What is required: Write out each line exactly, starting with the one containing "Click the LOTION POTION order progress bar" and stopping after the last line of the listing below.

Records for this task:

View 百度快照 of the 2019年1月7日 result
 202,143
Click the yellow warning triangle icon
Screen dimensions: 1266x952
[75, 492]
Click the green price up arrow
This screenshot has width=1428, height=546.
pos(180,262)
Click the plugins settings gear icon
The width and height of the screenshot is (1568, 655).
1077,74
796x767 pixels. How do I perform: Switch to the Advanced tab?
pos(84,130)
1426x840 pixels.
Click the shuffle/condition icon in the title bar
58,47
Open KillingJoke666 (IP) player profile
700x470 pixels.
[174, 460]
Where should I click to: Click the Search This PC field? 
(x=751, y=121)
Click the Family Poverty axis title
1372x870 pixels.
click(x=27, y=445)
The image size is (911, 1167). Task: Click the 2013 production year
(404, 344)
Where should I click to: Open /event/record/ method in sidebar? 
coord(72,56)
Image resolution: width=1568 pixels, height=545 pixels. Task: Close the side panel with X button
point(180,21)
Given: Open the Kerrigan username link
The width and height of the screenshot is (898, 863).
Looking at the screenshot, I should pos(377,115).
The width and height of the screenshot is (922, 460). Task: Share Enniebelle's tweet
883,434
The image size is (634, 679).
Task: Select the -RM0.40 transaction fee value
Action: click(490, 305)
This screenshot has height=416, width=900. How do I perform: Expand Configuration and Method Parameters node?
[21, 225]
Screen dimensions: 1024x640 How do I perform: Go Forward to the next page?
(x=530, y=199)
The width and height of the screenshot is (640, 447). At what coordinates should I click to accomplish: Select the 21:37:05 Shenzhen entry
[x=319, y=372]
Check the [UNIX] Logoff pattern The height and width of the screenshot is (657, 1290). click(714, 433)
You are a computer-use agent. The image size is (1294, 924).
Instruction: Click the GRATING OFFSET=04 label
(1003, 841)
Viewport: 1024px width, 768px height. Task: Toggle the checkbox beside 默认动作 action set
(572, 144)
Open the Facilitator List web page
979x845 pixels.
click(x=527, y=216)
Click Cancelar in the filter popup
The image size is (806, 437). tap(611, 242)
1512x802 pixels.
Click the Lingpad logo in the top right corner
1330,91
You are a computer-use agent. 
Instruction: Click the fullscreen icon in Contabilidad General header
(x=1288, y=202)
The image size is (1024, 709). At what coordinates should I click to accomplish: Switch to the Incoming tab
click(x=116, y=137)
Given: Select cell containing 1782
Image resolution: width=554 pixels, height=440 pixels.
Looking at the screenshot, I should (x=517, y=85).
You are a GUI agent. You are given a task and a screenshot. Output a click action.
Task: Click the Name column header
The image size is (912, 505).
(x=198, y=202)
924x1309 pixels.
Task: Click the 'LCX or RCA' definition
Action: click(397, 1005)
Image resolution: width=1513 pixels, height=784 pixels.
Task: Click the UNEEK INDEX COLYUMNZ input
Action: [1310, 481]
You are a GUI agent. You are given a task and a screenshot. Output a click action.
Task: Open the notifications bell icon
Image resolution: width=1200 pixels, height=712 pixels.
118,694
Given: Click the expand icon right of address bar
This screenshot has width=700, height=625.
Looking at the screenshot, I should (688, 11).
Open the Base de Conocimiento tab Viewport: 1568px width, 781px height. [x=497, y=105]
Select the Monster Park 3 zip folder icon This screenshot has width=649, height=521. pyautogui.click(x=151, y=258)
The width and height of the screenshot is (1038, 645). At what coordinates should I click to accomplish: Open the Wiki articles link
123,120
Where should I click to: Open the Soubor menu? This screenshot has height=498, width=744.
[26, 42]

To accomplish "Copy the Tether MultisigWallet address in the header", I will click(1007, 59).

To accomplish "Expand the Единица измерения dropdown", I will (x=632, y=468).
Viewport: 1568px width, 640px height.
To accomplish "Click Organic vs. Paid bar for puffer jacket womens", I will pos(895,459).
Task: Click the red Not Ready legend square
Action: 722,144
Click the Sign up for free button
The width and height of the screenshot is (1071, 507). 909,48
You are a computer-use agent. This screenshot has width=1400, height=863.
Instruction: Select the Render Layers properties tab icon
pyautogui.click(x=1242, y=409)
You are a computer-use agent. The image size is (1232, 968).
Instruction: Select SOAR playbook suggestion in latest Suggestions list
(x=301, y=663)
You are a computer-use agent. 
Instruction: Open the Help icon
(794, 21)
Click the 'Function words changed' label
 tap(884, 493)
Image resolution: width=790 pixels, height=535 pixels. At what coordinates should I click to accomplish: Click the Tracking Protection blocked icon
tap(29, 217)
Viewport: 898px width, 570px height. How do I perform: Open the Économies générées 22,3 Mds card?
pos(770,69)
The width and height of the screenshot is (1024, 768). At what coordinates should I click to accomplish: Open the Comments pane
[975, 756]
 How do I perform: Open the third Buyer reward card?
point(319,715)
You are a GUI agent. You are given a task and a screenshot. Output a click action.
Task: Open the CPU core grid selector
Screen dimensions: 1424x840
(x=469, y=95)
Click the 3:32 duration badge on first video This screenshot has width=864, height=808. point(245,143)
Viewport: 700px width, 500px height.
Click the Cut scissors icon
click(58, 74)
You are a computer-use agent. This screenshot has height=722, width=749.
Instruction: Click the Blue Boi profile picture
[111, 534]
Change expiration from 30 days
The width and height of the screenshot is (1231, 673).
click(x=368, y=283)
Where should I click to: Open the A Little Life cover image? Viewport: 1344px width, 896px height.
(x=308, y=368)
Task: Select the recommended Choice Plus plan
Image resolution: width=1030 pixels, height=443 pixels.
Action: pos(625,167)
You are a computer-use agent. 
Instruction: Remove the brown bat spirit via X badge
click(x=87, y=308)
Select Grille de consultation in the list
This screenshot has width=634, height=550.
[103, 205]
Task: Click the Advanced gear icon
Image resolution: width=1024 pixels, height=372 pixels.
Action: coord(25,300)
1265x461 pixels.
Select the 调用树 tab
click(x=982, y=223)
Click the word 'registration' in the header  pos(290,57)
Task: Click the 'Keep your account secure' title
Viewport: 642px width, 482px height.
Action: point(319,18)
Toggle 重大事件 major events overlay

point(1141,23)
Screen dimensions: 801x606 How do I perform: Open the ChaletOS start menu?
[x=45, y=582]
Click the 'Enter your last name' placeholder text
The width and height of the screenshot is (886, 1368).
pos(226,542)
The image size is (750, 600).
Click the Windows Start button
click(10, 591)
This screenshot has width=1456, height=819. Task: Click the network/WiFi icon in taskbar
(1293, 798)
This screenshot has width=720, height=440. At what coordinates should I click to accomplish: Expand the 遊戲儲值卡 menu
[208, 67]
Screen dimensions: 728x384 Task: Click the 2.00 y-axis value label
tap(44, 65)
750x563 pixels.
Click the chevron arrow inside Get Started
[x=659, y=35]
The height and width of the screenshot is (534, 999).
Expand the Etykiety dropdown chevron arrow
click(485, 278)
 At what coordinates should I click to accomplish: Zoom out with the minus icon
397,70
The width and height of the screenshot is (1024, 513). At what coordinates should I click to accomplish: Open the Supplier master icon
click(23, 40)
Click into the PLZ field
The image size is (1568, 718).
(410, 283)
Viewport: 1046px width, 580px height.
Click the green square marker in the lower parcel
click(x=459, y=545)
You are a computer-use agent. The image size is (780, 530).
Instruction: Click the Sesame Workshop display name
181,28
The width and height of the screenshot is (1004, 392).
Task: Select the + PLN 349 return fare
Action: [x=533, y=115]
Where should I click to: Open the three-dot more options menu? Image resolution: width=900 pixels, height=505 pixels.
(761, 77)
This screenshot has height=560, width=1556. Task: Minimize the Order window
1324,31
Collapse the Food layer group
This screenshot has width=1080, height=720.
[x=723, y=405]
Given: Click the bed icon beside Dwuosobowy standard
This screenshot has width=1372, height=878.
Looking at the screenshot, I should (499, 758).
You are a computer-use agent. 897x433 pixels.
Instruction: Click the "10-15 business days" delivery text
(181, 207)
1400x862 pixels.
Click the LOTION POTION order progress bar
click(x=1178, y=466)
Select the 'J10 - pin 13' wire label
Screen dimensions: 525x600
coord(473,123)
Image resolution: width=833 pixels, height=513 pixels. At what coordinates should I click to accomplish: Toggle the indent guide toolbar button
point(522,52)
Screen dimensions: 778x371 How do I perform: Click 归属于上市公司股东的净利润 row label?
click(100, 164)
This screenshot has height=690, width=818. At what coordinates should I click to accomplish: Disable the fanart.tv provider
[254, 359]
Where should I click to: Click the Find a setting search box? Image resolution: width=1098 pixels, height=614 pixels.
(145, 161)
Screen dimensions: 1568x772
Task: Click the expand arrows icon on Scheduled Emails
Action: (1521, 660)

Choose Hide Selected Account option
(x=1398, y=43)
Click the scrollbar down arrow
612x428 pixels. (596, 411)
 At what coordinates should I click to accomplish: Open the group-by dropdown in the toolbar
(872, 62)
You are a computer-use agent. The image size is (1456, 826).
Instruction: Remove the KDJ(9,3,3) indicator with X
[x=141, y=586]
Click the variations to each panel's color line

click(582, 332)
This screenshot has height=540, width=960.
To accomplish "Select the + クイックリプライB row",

Your solution:
Click the LOTION POTION order progress bar
click(x=1178, y=466)
Select the 'J10 - pin 13' wire label
Screen dimensions: 525x600
coord(473,123)
Image resolution: width=833 pixels, height=513 pixels. At what coordinates should I click to accomplish: Toggle the indent guide toolbar button
point(522,52)
Screen dimensions: 778x371 How do I perform: Click 归属于上市公司股东的净利润 row label?
click(100, 164)
This screenshot has height=690, width=818. At what coordinates should I click to accomplish: Disable the fanart.tv provider
[254, 359]
Where should I click to: Click the Find a setting search box? Image resolution: width=1098 pixels, height=614 pixels.
(145, 161)
Screen dimensions: 1568x772
Task: Click the expand arrows icon on Scheduled Emails
Action: (1521, 660)

Choose Hide Selected Account option
(x=1398, y=43)
Click the scrollbar down arrow
612x428 pixels. (596, 411)
 At what coordinates should I click to accomplish: Open the group-by dropdown in the toolbar
(872, 62)
You are a computer-use agent. The image size is (1456, 826).
Instruction: Remove the KDJ(9,3,3) indicator with X
[x=141, y=586]
Click the variations to each panel's color line

click(582, 332)
This screenshot has height=540, width=960.
To accomplish "Select the + クイックリプライB row",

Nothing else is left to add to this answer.